Stranded campers given access across Fairmont Creek

A temporary road at the Fairmont Hot Springs Resort campground has given 600 or so stranded campers a way out.

The completion of a temporary road on Monday (July 16) afternoon gave the 600 or so campers who were stranded overnight in the Fairmont Hot Springs Resort campground a way out after a large scale mudslide washed out the campground’s access bridge on Sunday (July 15).

“There’s people still camping,” Fairmont Hot Springs Resort marketing manager Marion Garden told The Valley Echo on Tuesday (July 17). “There’s some people who have booked in for a week and they’re happy now that there’s a road so they can come in and out.

“They can stay until we go in and permanently redo the road.”

On Sunday, debris coming down Fairmont Creek caused a natural blockage that forced water to back up and spread out about 1,000 feet wide, resulting in a torrent of mud, boulders and trees that caused the bridge and a footbridge to washout as well as the rupture of a 1,500 litre propane tank and two water lines, and the deposit of a large amount of debris on the fairway of the Fairmont golf course. Both Riverside and Creekside golf courses were not affected by the mudslide and remain open for business as usual, Garden noted.

“Officially we’re saying [the Fairmont course] is closed until July 22,” she said. “We have crews out there right now… to determine how badly damaged it is; there is quite a lot of debris that needs to be cleared.”

Although no damage was done to the pools or the pool complex, the hot pools remain closed while crews work on uncovering the holding boxes located at source of the hot springs further up Fairmont Creek before moving the machinery downstream to start rebuilding the road to the campground. Garden couldn’t say when the pools would reopen.
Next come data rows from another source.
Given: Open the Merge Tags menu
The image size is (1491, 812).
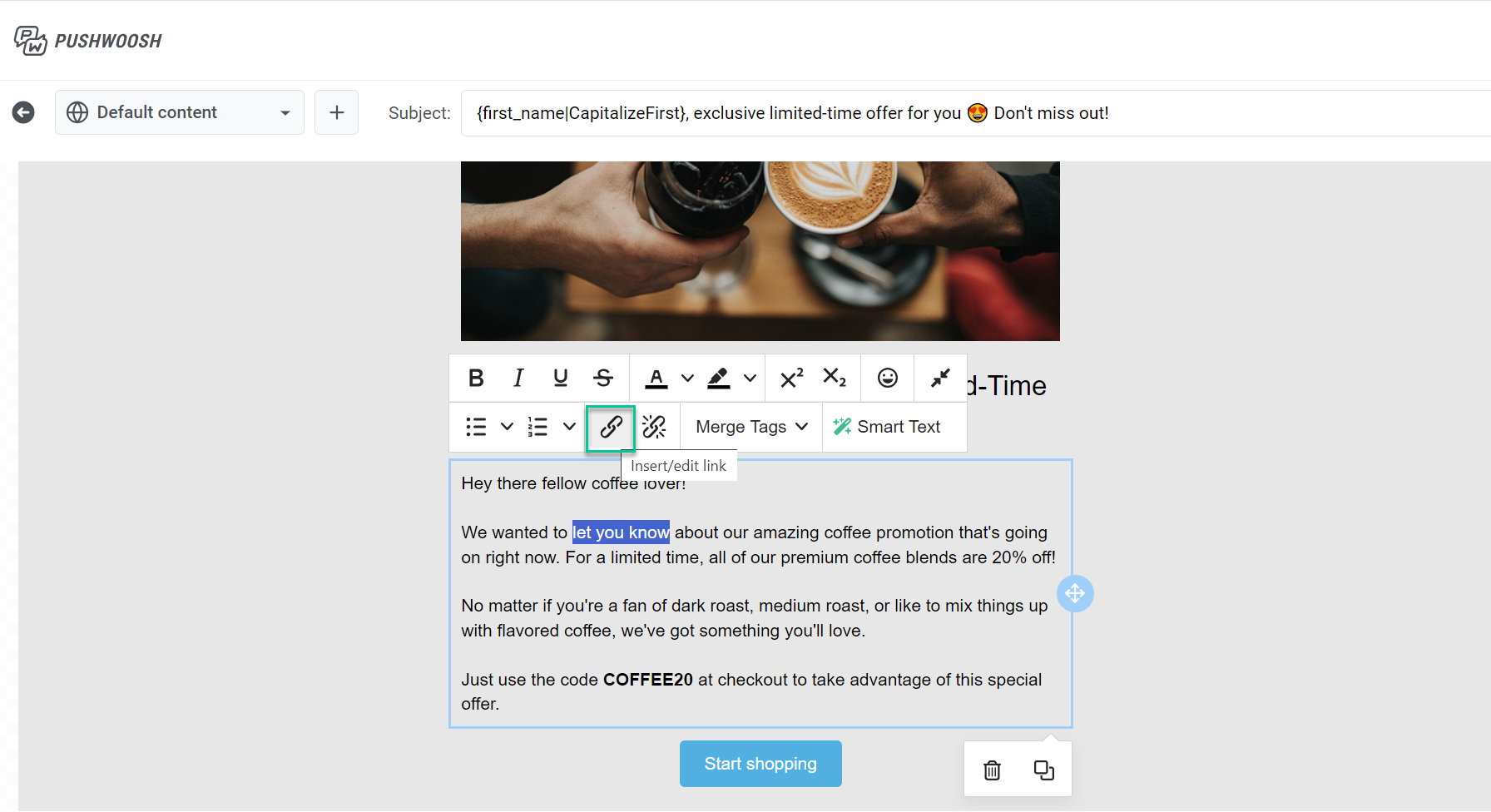Looking at the screenshot, I should click(751, 428).
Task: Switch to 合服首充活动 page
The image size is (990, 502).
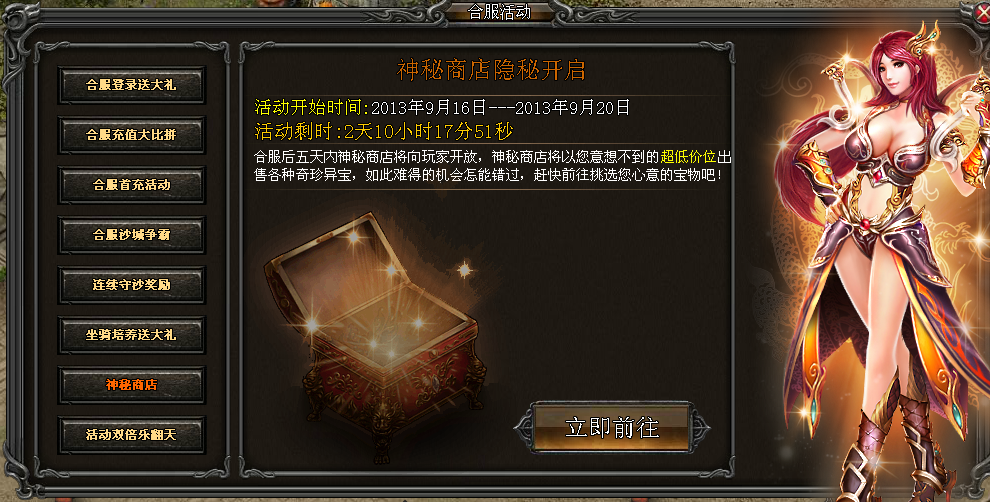Action: (x=131, y=184)
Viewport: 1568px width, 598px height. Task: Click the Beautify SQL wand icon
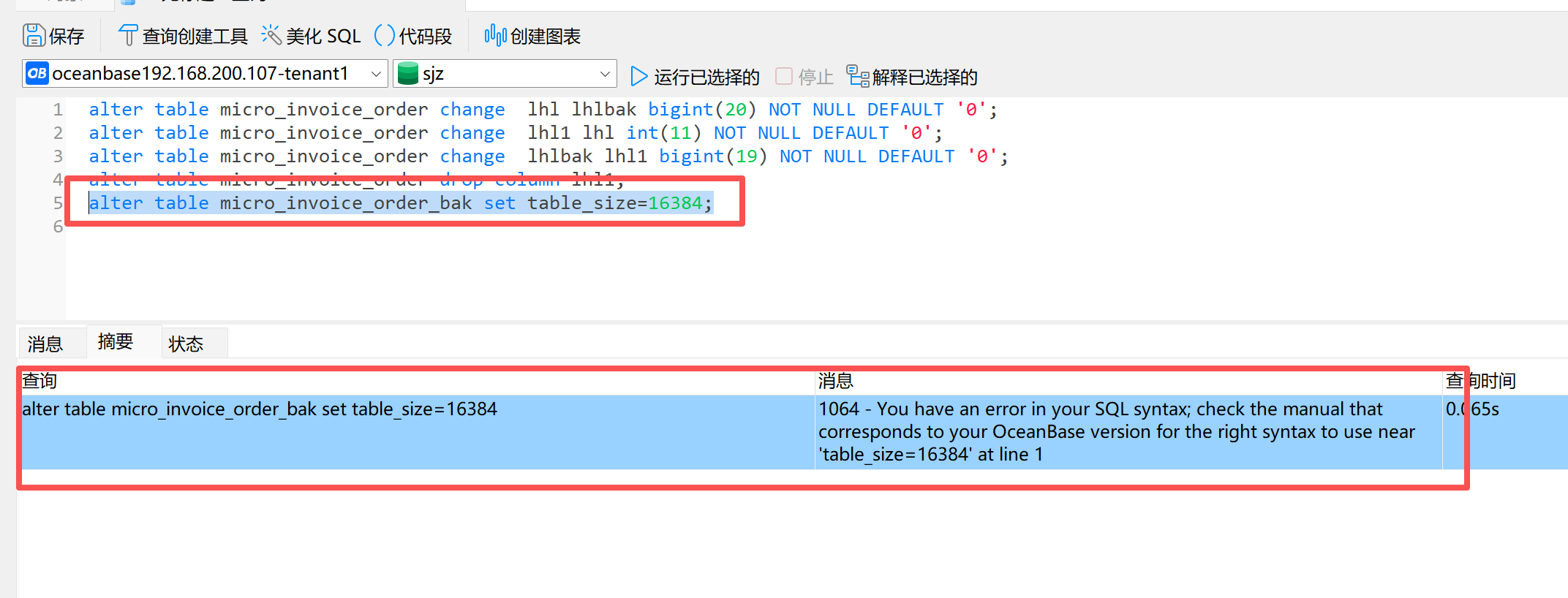tap(271, 35)
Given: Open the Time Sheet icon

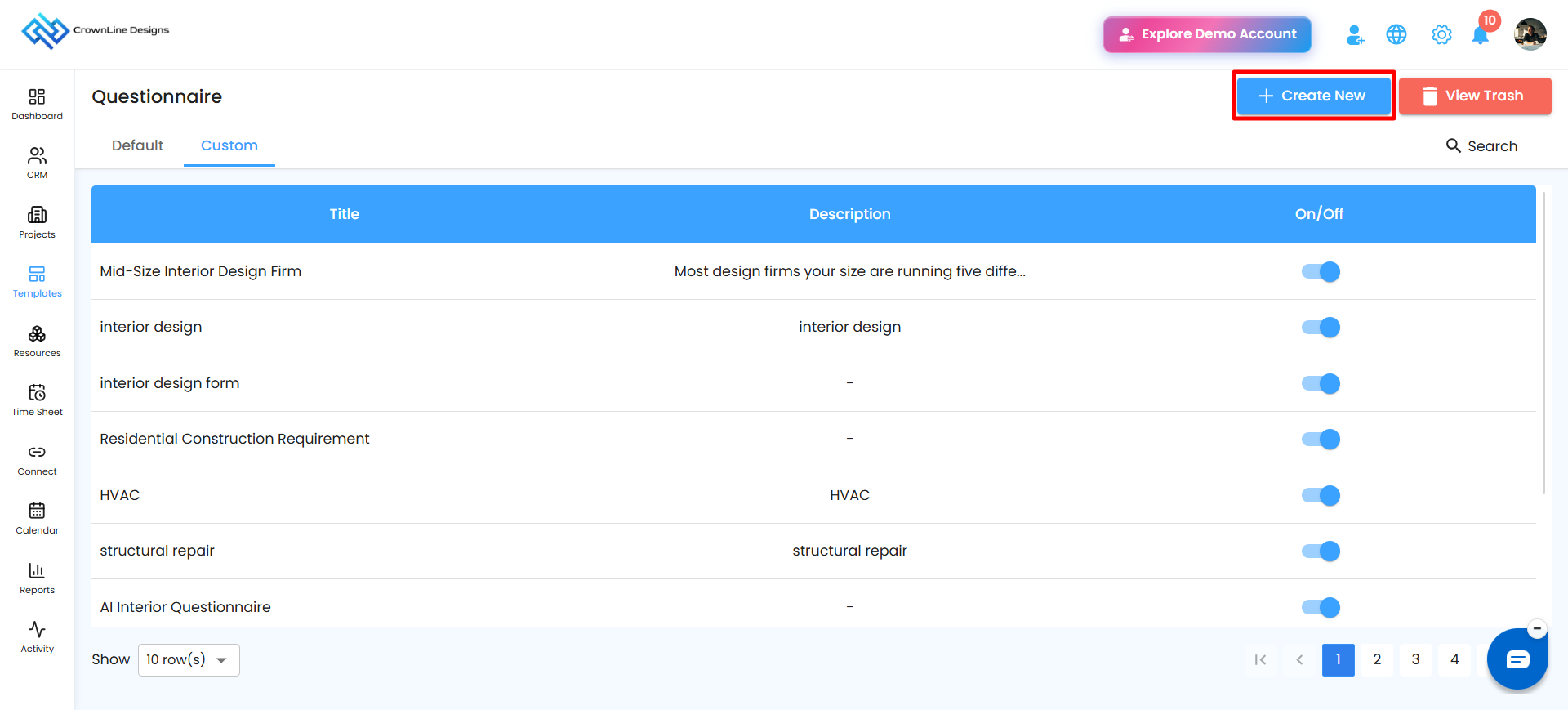Looking at the screenshot, I should point(37,392).
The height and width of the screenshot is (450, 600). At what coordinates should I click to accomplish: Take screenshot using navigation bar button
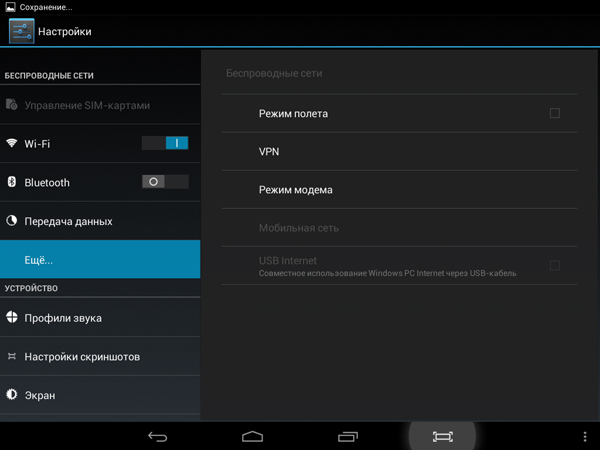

“It’s a day-by-day basis,” she said.

With the pools and golf course closed, the resort is not taking any new bookings. Meanwhile, some campers and guests are electing to stay.

“The people who are happy to stay here are staying on site so we still have guests at the moment,” said Garden. “[But] our reservoir for the resort is having some problems, it’s not holding as much water as it should, so to make sure we have enough water for everyone staying here at the resort we aren’t taking any new bookings until the weekend.”
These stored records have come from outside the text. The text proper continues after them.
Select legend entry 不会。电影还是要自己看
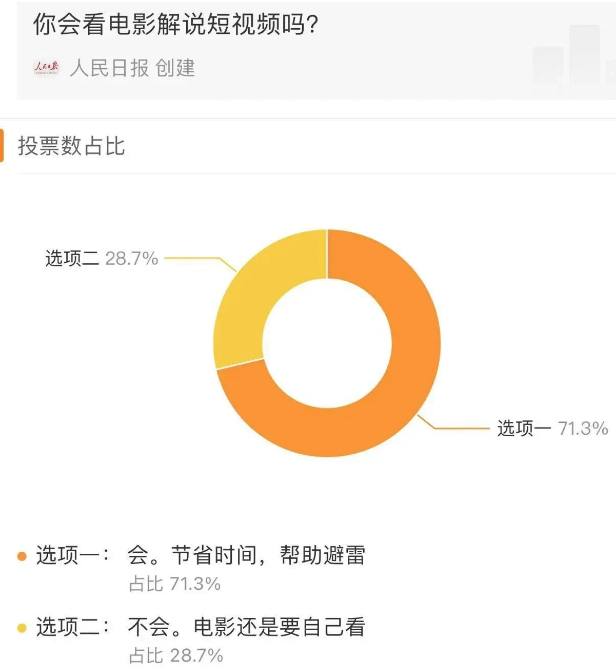click(246, 627)
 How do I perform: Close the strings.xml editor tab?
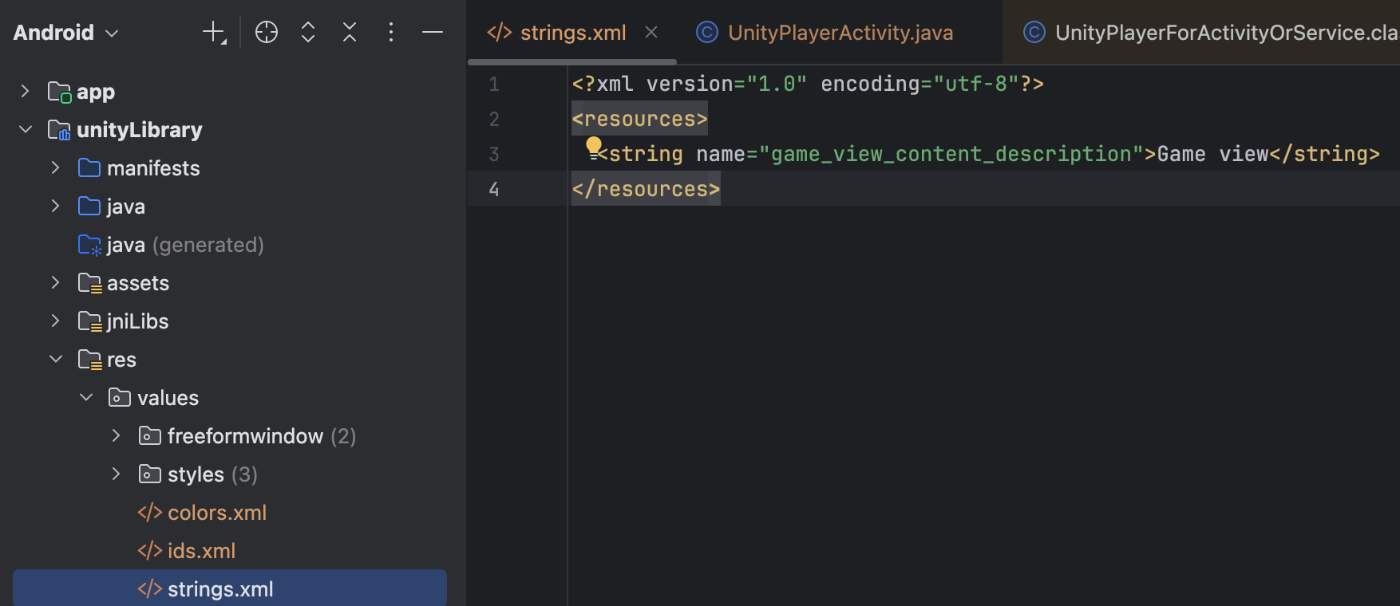(651, 33)
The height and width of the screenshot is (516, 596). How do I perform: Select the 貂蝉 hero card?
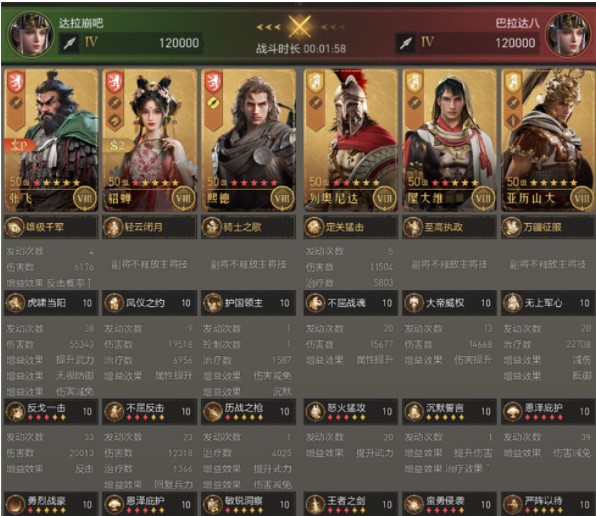coord(150,140)
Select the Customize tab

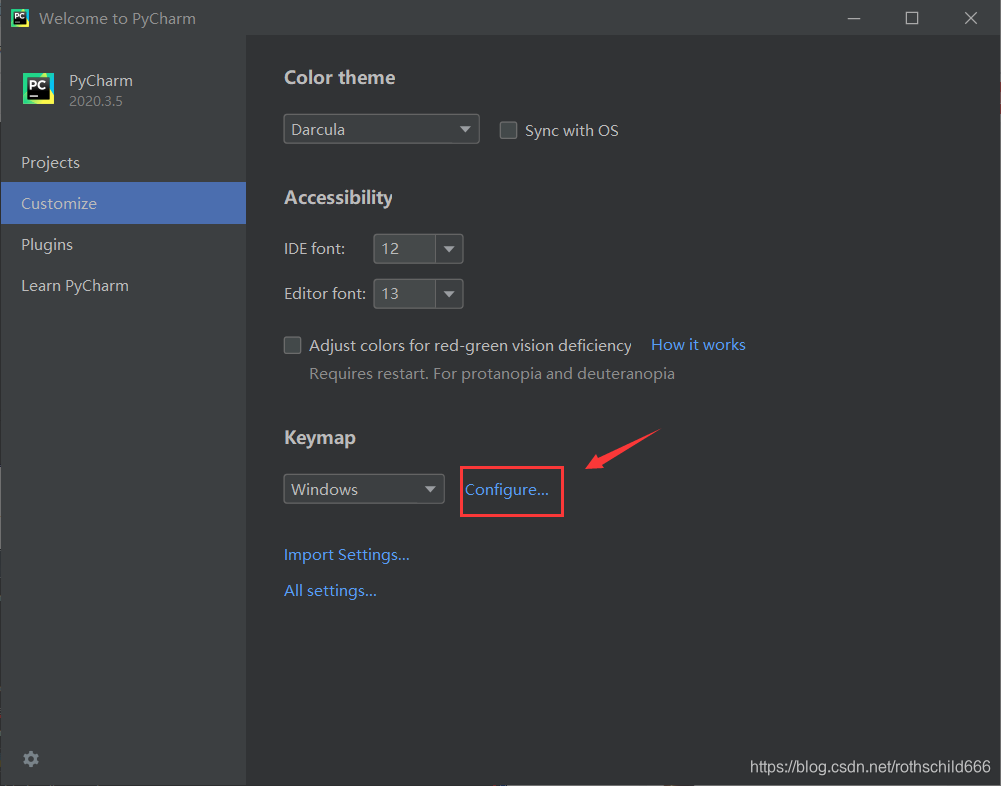(x=59, y=204)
Over 350 people were evacuated out of their homes on Sunday but were given permission yesterday to return with the exception of two units, and the debris continuing to block driveways in some areas is expected to be cleared away by mid-week.
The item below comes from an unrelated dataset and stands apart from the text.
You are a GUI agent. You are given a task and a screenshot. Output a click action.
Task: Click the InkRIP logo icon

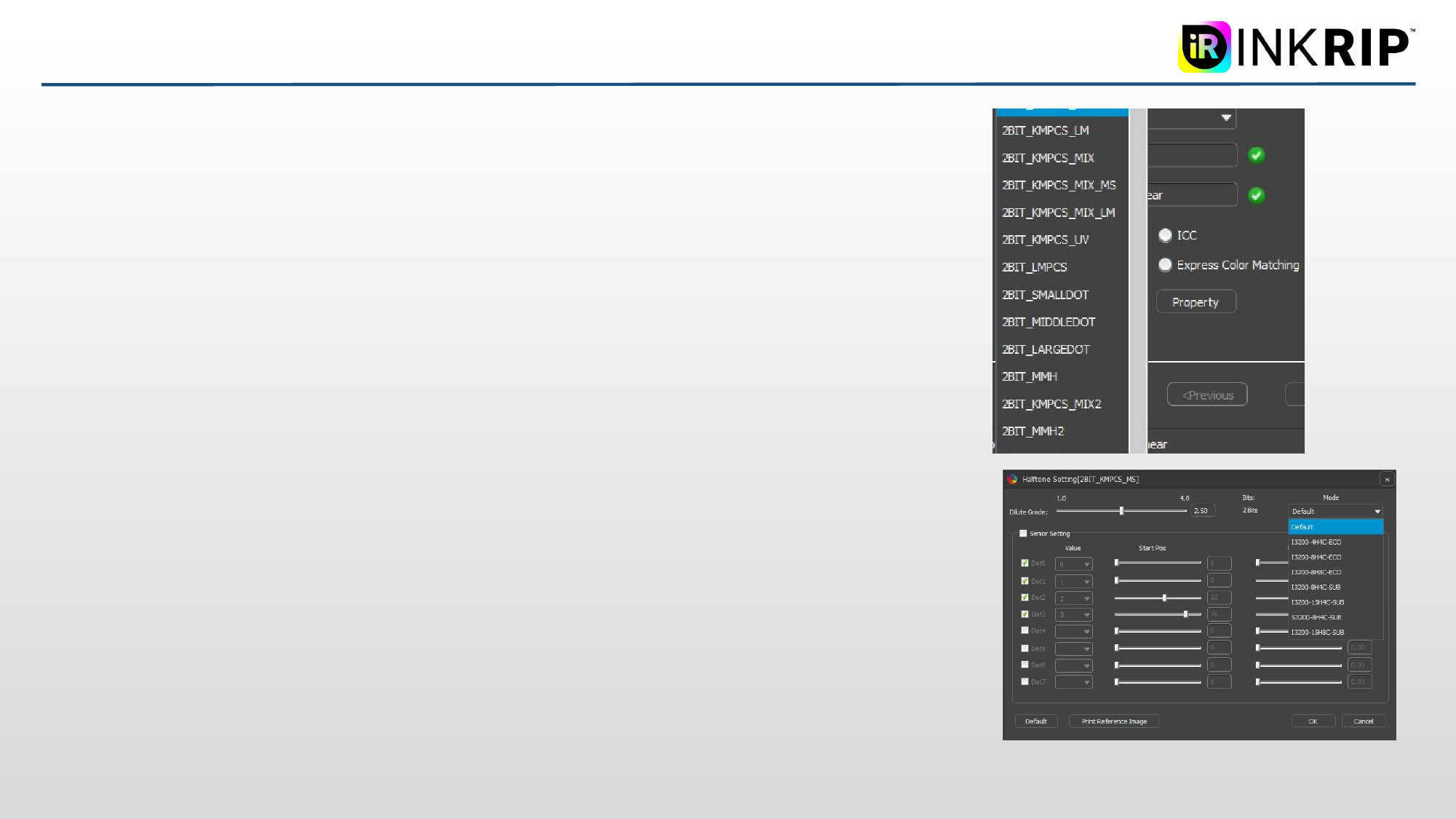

“The debris has pushed water in numerous different directions and our main priority remains getting the original Fairmont Creek channel cleared of debris so that we can re-establish the channel and keep all the water flowing within it,” RDEK communications officer Loree Duczek said in a release. “This is going to take time, but we are working as quickly as we can.”

The RDEK and the Ministry of Transportation will be closely monitoring water levels and ensuring culverts are kept clear of debris over the next few days as more rainfall is in the forecast.